[Saved entries]
= = = = = = =

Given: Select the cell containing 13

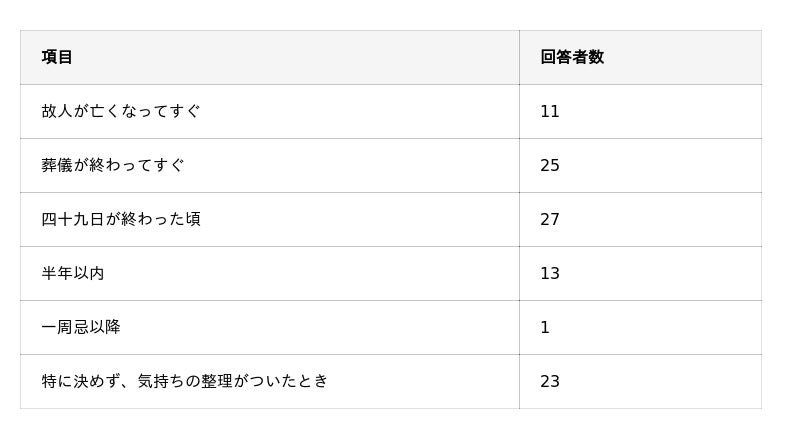Looking at the screenshot, I should click(550, 273).
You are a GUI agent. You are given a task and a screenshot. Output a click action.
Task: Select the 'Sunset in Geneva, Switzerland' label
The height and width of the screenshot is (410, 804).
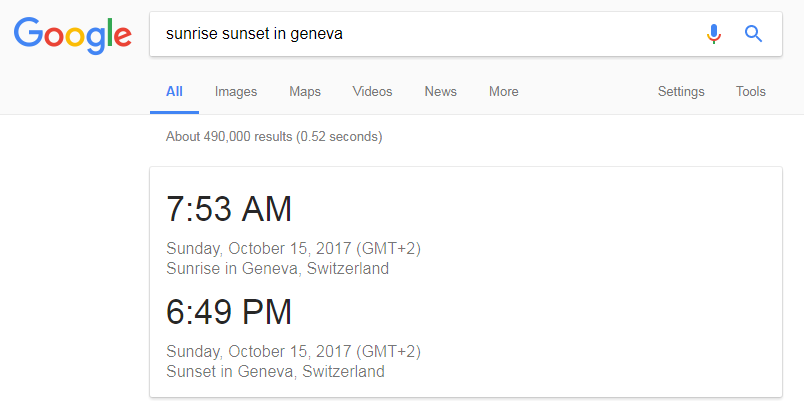[275, 371]
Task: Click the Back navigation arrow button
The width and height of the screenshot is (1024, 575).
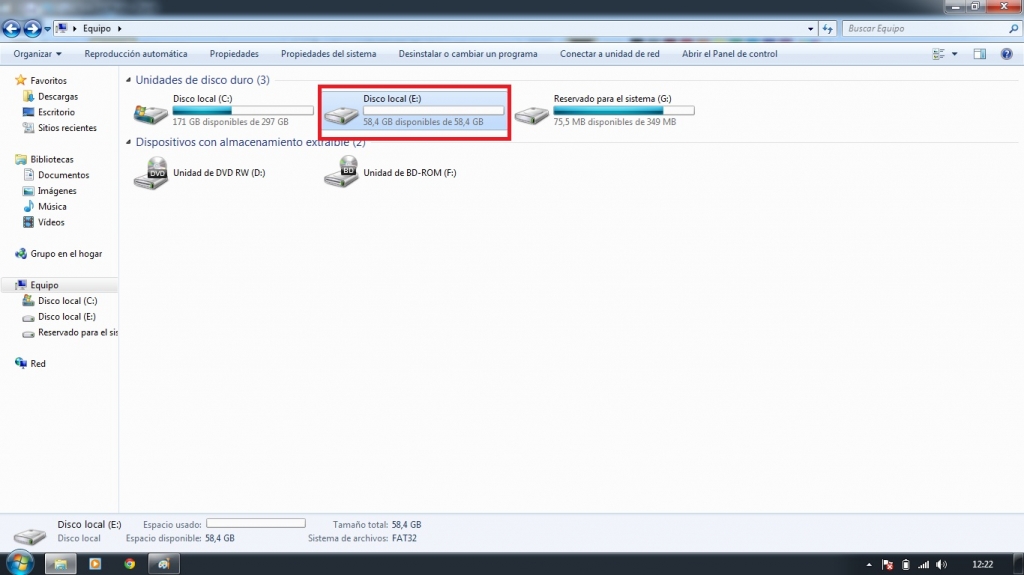Action: 12,29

= = = = = = =

◆ **What is expected**
Beginning with the line where "The height and" appears, restate word for word every line down to the last one in the data, but keep the pictures out.

◆ **Response**
The height and width of the screenshot is (410, 804).
[275, 371]
Task: Click the Back navigation arrow button
The width and height of the screenshot is (1024, 575).
Action: 12,29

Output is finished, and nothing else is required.